Nevertheless, we also deliver a variant calling within the report, which detects positions in the final plasmid sequence with lower confidence.
If you observe discrepancies between our consensus and your reference, it is possible that the plasmid construct you provided differs from your reference due to missing elements, mutations, or other factors. Such outcomes are commonly revealed through whole plasmid sequencing.
Lower confidence bases
Our consensus assembly process utilizes deep sequencing to achieve a high level of accuracy at the individual base level. However, Oxford Nanopore long read data encounters challenges in resolving certain common motifs. To tackle this issue, we polish the sequence to correct many of these problematic bases.
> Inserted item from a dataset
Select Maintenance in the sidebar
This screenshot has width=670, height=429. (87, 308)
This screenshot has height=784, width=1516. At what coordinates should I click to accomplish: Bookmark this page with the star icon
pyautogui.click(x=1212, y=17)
In addition, we employ a strategy where we map your reads against a high-quality consensus assembly to identify lower confidence bases. During this process, we determine the frequency of each nucleotide at a specific position. In regions with high confidence bases, the majority of raw reads will contain the same assembled base. However, in areas that pose challenges, such as motifs like Dcm methylation sites (CC[A/T]GG) or long stretches of homopolymer bases, different nucleotides may be identified at the same position in the raw reads, despite the assembled base potentially being correct.
If your assembly differs from your expectations, it is important to consider these factors.
Errors or low confidence positions in homopolymer region or a Dcm / Dam methylation site
The most common error modes for Oxford Nanopore are deletions in homopolymer strechtes, errors at the middle position of the Dcm methylation sites CCTGG or CCAGG and errors at the Dam methylation site GATC.
Sequencing coverage of plasmids
We cannot provide a specific level of coverage guarantee as the number of raw reads generated can significantly vary based on the quality of the sample. Typically, successful samples sent at the recommended concentration yield a substantial number of raw sequencing reads, ranging from high dozens to potentially hundreds or even thousands. The average coverage is indicated in the report, and a coverage of approximately 20x or higher suggests a highly accurate consensus.
Read length histograms
Prior to sequencing your plasmids, the library preparation workflow linearizes the circular DNA to obtain predominantly full-length sequence reads. In the result report we plot a read length histogram, which shows the read length from all DNA molecules present in the sample (and which can be sequenced). One dominant peak in the histogram indicates a clean plasmid preparation, usually with a sufficient concentration (see good examples below).
Non-weighted vs. weighted histogram
Distribution of read lengths from sequenced data is shown in the following histograms. Read length histograms can be used to assess the quality of sequencing data, as the distribution of read lengths can indicate extraction quality and fragmentation, the presence of contaminants, or biases in the sequencing process. They can also be used to determine the size of short plasmids, depending on the quality of the sample.
The first histogram displays the number of reads on the y-axis and the read length on the x-axis. Each bar in the histogram represents a range of read lengths, and the height of the bar indicates the total number of reads falling within that range.
The second histogram displays the number of sequenced bases (bp) on the y-axis and the read length on the x-axis. Instead of total number reads the height of the bars indicate the total number of bases (bp) falling within that range. This results in a weighted plot by the number of nucleotides per bin, as longer reads carry more weight in the histogram.